A 12 años de aprobada la ley 17.514 y luego de 10 años de funcionamiento de los juzgados especializados en violencia doméstica, jueces, fiscales, defensores, y técnicos coincidieron en señalar a El País la necesidad de contar con más recursos humanos y materiales. Sobre todo plantearon la necesidad de garantizar la atención psicológica gratuita para víctimas y victimarios en el entendido de que sólo con apoyo profesional se puede cortar el círculo de violencia, y el consumo de alcohol o drogas que muchas veces lo genera.

La jueza María Rosa Aguirre, una de los seis magistrados de familia especializados, dijo que para atender el trabajo que tienen debería haber 12 juzgados: el doble de los que funcionan actualmente.
Su colega Rodolfo Souto explicó que cuando están de turno, y la Policía les comunica las denuncias, atienden 170 llamadas diarias por violencia doméstica. De esas, más del 60% deriva en una audiencia que el juez convoca dentro de las 48 horas siguientes para resolver si ordena medidas para preservar la seguridad de la víctima.

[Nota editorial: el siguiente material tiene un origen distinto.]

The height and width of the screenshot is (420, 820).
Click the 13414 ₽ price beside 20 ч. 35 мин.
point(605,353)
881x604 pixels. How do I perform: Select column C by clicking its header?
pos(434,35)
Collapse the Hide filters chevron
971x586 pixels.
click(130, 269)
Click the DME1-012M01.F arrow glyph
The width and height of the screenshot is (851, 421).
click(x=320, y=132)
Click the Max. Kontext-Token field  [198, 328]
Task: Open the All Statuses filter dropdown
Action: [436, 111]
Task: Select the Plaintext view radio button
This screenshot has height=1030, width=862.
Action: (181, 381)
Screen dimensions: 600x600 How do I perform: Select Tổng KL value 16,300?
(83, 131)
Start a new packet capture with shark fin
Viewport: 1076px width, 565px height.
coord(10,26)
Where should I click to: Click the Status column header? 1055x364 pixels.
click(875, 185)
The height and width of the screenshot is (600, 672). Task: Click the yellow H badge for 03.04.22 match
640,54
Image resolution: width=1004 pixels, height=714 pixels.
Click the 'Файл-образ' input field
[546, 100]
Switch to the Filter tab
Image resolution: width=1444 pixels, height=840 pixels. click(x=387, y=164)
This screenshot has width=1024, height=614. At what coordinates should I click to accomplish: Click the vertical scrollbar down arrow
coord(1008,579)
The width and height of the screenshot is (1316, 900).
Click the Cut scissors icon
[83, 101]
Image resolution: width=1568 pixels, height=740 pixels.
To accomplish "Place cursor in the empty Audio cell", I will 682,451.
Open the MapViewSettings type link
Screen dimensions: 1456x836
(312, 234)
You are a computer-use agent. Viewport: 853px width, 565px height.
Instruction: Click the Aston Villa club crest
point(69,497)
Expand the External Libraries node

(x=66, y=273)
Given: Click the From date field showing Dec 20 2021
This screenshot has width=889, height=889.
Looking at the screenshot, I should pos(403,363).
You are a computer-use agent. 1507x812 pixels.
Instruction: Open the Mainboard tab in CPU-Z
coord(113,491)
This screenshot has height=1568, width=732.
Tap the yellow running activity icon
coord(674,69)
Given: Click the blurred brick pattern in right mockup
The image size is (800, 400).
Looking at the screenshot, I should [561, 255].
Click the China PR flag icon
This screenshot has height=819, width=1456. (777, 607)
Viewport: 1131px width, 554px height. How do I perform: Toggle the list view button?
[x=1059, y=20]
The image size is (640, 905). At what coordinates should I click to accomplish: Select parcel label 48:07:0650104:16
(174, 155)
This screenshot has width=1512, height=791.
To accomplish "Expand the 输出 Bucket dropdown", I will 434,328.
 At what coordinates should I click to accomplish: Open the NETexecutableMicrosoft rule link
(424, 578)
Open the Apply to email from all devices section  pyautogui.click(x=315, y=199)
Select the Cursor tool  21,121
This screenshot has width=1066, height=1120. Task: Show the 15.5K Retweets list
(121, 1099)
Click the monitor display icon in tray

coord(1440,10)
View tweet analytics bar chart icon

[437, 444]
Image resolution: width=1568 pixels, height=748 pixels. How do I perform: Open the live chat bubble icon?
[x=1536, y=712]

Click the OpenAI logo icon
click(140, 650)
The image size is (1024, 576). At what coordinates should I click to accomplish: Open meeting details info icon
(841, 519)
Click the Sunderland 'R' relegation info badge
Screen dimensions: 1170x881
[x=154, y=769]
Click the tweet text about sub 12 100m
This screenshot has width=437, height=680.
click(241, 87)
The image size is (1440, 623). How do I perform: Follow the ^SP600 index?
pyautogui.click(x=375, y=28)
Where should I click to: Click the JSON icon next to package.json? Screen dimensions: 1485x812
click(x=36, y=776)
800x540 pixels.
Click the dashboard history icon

Si los jueces y fiscales están desbordados, los técnicos que integran el equipo mutidisciplinario lo están mucho más. Sobre sus hombros pesa la carga de decirle al juez si esa mujer, ese hombre, niño o anciano víctima de violencia doméstica corre riesgo de muerte y de ello depende que se le coloque la tobillera al agresor. Los casos urgentes que los jueces les derivan los deben evaluar de inmediato (dentro de las posibilidades), pero los que no son urgentes deberán esperar meses. “Estamos dando hora para agosto. Esto se disparó, se perdió el control”, expresó el psicólogo Trucelli.

En esa situación de desborde es muy difícil aplicar el artículo de la ley que establece que hay que realizar la audiencia evaluatoria 10 días después de la audiencia en la que el juez dispuso las medidas. La jueza Aguirre dijo que se vuelve “imposible” cumplir ese plazo y que las audiencias se hacen a los 20 o 30 días.
Según datos de la Suprema Corte de Justicia, las denuncias judiciales por violencia doméstica casi se duplicaron entre 2004 (año en que se crearon estos juzgados) y 2013, último año contabilizado por las estadísticas. Pasaron de 3.291 expedientes a 5.618.